* **Work instructions**
Write out nothing except the lines running from the one containing "Given: Click the last login IP 179.60.64.64" to the last line of the data, exactly as they stand.
+++++
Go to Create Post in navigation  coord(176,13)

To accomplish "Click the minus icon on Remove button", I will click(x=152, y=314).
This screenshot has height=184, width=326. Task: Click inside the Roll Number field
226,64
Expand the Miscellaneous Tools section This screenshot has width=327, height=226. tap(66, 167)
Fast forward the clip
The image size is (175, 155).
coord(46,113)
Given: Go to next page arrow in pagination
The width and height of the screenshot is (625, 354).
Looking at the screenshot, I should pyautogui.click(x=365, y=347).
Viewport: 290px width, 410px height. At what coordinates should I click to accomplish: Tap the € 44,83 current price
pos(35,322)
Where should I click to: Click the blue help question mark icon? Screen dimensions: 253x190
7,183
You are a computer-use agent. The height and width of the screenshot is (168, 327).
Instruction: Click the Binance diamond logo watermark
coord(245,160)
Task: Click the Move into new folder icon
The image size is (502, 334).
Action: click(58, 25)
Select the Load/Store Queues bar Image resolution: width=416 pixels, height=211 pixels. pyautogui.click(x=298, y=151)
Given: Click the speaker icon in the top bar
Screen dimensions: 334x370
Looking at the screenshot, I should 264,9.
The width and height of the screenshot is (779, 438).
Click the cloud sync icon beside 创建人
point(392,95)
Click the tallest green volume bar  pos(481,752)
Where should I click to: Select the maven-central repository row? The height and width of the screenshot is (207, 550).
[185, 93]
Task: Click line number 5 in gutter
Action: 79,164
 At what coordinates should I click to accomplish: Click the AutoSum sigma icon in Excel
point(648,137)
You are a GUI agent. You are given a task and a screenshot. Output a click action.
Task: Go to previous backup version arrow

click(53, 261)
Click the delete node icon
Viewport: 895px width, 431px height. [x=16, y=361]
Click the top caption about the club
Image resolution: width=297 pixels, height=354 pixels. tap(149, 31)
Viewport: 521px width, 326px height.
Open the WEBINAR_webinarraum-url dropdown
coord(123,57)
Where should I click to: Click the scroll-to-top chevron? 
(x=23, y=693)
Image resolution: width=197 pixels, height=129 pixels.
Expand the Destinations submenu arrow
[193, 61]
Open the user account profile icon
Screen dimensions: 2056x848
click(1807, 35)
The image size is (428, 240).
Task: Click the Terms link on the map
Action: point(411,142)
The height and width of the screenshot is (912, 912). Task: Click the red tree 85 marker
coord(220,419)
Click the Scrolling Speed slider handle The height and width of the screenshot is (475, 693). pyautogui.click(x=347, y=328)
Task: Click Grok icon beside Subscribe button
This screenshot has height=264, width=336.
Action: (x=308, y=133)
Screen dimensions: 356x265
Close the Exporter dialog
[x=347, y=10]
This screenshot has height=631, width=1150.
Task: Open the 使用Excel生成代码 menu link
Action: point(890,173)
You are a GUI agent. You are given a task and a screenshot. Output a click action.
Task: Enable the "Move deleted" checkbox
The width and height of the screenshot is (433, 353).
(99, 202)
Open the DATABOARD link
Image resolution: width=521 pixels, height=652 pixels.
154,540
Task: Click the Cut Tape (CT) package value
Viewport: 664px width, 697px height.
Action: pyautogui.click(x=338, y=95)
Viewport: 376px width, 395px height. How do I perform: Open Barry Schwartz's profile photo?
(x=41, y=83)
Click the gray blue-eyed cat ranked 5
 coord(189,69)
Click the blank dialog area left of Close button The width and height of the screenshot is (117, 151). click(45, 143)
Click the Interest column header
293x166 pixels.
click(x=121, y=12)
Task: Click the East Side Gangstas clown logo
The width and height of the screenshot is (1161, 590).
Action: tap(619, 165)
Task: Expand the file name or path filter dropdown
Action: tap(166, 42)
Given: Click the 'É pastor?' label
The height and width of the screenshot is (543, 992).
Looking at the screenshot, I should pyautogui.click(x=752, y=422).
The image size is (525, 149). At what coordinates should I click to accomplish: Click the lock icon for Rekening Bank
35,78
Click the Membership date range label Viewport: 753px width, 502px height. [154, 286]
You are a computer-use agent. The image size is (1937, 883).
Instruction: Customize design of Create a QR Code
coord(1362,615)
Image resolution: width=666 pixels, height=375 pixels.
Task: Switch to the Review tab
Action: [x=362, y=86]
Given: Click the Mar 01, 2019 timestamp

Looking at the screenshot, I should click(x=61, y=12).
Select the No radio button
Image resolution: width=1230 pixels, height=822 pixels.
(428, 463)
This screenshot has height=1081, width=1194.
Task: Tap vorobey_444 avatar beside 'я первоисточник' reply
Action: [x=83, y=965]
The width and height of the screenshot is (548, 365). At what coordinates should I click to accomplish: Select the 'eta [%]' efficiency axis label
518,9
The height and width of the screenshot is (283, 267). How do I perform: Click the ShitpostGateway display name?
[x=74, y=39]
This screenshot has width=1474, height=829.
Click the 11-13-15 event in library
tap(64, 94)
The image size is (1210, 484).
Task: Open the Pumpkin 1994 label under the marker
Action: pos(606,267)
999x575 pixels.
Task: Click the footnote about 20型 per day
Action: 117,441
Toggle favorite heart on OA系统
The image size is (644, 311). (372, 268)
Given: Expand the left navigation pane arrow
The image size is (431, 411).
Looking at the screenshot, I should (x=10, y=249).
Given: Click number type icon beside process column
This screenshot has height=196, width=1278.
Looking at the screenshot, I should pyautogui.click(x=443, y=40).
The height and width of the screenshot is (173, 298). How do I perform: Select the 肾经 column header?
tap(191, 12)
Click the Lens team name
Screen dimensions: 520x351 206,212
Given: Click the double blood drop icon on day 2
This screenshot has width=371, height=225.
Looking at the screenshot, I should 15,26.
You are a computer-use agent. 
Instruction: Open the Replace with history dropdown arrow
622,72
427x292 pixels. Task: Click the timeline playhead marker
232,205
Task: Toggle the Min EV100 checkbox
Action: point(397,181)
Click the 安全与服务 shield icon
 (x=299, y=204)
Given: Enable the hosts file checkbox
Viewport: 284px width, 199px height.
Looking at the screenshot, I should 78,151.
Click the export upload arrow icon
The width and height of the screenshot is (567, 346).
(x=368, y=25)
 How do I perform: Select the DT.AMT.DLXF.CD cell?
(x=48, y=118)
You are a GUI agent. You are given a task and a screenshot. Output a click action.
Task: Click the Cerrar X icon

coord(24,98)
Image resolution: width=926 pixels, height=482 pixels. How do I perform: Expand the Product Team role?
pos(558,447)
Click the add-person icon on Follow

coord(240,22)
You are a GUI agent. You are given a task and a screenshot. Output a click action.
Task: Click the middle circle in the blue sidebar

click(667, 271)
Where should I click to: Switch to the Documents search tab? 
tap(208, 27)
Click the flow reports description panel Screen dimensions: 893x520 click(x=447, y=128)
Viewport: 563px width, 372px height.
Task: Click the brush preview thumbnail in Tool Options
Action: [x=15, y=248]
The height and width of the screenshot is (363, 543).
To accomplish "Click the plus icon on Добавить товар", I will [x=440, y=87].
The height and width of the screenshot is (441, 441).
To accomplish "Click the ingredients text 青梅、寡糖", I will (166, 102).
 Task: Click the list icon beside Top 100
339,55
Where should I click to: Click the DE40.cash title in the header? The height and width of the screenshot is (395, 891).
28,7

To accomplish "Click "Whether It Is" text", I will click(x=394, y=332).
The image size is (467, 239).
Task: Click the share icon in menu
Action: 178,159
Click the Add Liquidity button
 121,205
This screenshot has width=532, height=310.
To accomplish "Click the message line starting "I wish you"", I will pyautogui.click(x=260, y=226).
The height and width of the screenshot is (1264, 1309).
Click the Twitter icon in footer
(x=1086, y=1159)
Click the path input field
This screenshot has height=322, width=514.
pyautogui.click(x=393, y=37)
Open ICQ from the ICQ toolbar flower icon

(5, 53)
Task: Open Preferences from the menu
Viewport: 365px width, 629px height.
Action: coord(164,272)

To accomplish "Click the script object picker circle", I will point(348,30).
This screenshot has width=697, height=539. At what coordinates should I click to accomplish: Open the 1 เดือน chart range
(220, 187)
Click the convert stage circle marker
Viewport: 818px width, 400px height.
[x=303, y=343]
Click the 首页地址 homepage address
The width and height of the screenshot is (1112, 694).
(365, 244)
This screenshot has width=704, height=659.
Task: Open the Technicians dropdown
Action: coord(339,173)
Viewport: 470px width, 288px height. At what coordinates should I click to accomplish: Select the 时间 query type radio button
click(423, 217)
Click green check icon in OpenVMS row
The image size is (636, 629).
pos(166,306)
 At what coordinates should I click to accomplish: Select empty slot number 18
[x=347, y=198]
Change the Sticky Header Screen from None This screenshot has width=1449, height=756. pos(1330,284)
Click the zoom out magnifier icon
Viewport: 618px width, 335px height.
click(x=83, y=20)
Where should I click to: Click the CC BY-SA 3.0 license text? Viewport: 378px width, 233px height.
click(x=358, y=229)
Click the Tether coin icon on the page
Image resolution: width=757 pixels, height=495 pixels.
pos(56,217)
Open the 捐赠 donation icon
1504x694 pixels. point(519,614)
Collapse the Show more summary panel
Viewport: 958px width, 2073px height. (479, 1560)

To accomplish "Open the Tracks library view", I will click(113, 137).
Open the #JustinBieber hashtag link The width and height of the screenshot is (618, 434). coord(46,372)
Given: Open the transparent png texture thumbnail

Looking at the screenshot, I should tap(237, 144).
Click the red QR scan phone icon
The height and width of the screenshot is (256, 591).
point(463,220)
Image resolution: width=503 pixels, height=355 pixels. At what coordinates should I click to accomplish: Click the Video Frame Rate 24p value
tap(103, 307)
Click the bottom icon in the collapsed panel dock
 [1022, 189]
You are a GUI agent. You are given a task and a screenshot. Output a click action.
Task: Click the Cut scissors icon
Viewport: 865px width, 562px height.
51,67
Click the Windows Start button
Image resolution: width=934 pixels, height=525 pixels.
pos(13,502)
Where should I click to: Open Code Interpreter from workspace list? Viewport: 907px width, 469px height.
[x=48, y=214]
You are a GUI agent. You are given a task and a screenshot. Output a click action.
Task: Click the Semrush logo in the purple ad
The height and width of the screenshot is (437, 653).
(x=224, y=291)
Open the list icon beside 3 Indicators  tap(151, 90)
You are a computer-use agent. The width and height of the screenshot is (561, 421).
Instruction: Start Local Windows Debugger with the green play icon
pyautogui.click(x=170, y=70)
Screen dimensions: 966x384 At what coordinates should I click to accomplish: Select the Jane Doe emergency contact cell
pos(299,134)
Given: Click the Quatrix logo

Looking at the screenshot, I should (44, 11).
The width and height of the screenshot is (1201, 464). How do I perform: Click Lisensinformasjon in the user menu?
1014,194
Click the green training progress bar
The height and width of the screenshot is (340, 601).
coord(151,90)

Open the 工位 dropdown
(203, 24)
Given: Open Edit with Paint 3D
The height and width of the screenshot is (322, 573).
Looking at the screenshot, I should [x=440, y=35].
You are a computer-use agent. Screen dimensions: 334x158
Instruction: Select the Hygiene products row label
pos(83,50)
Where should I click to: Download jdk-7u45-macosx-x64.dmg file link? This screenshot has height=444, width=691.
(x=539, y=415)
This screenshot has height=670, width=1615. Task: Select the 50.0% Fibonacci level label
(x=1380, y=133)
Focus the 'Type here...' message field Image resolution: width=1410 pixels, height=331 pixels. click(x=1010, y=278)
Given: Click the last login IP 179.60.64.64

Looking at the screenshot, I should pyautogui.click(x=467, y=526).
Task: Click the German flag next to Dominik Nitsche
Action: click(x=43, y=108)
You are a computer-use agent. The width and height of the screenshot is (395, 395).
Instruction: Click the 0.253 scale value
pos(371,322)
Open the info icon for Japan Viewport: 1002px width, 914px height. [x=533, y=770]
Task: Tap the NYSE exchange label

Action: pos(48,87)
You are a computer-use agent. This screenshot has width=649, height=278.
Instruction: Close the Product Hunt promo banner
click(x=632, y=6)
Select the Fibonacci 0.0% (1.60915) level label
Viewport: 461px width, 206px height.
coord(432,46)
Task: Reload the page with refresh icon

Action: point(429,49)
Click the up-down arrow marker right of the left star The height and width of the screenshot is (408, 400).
+++++
* **Solution to the problem**
Given: Click the last login IP 179.60.64.64

Looking at the screenshot, I should pyautogui.click(x=467, y=526).
Task: Click the German flag next to Dominik Nitsche
Action: click(x=43, y=108)
You are a computer-use agent. The width and height of the screenshot is (395, 395).
Instruction: Click the 0.253 scale value
pos(371,322)
Open the info icon for Japan Viewport: 1002px width, 914px height. [x=533, y=770]
Task: Tap the NYSE exchange label

Action: pos(48,87)
You are a computer-use agent. This screenshot has width=649, height=278.
Instruction: Close the Product Hunt promo banner
click(x=632, y=6)
Select the Fibonacci 0.0% (1.60915) level label
Viewport: 461px width, 206px height.
coord(432,46)
Task: Reload the page with refresh icon

Action: point(429,49)
Click the up-down arrow marker right of the left star The height and width of the screenshot is (408, 400).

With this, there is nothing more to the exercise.